The Trend Towards Synthetic Data
According to an article just published by Neural Networks Need Data to Learn. Even If It’s Fake. | Quanta Magazine , researchers are turning to synthetic data to train their artificial intelligence systems because real human generated data can be hard to obtain. “Machine learning has long been struggling with the data problem,” said Sergey Nikolenko, the head of AI at Synthesis AI, a company that generates synthetic data to help customers make better AI models. One area where synthetic data has proved to be useful is facial recognition. Many facial recognition systems are trained with huge libraries of images of real faces, which raises issues about the privacy of the people and most likely the lack of consent for using the pictures. Bias poses a problem as well since various populations are over- or underrepresented. Researchers at Microsoft’s Mixed Reality & AI Lab have addressed these concerns, releasing a collection of 100’000 synthetic faces for training AI systems. These faces are generated from a set of 500 people who gave permission for their faces to be scanned. Microsoft’s system takes elements of faces from the initial set to make new and unique combinations, then adds details like make-up and hairstyle. Another advantage of synthetic faces is that the computer can label the scanned face, which helps the neural net to learn faster. In contrast real photos must be labelled by hand which takes much longer and is never as consistent or accurate. Due to the availability of more powerful GPUs, the process of generating useful synthetic data has improved as well. Erroll Wood, a researcher currently working at Google is using GPUs for an eye-identification project. This is a difficult task since it requires recording the movements of different-looking eyes under varied lighting conditions at extreme angles with the eyeball only barely visible. Normally it would take thousands of photos of human eyes for a machine to identify the structure of an eye.
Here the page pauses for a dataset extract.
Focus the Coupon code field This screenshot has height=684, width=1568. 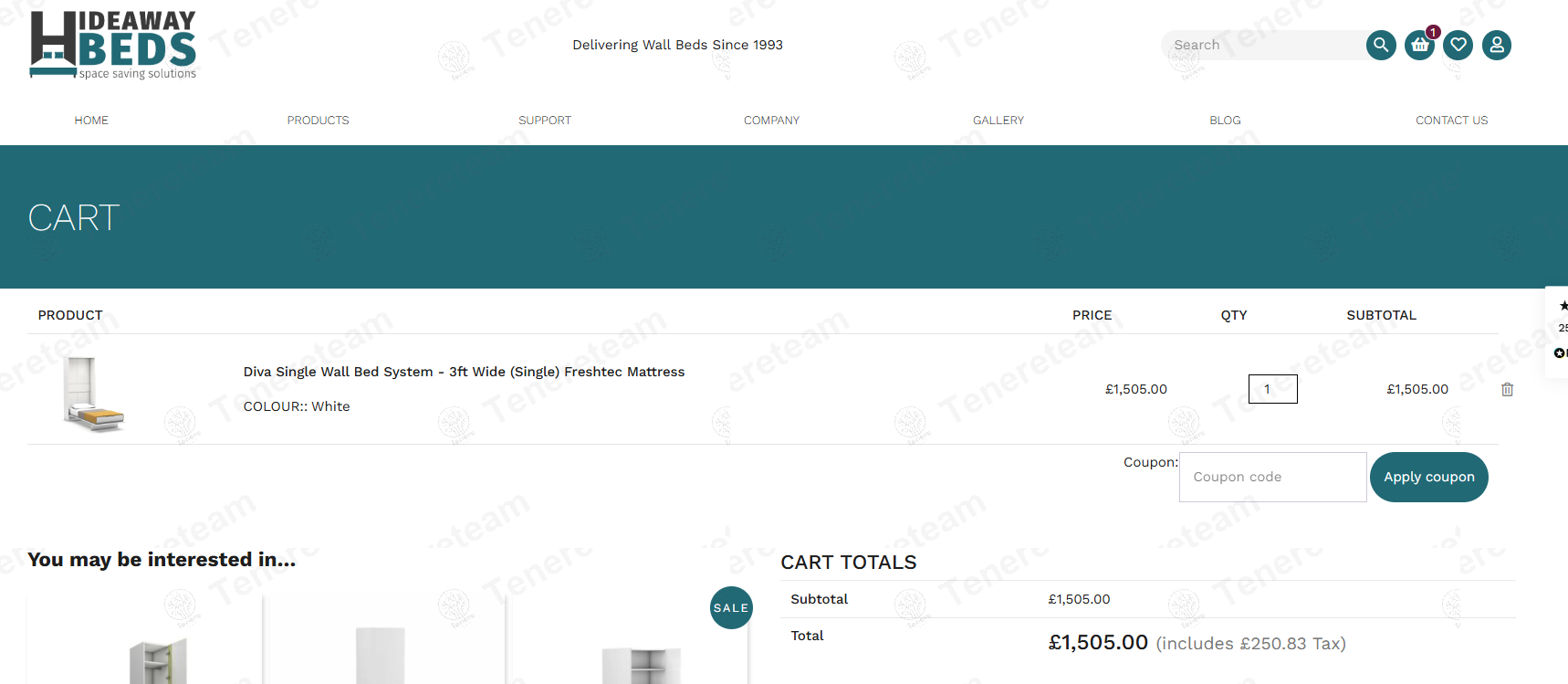(x=1272, y=477)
Based on the synthetic representation, the researchers produced one million eye images and used them to train a neural network which performed as well as the same network trained on real photos of human eyes for a fraction of the cost and in much less time.
Conclusion
Over the last decade, content firms became increasingly adept at releasing productions with crowd-pleasing visual effects. Ultimately, that raised the bar on quality, says Rick Champagne from NVIDIA. As a result, many companies are straining to keep up with an insatiable consumer demand for more and more high-quality content. At the same time the cost for content acquisition is rapidly rising, favouring early movers that have the resources to follow this trend. However, in the long run this might backfire as the reuse of artificially generated content might cause a model collapse with unknown consequences to the overall market. Decentralization with smaller networks might offer one way to resolve this problem.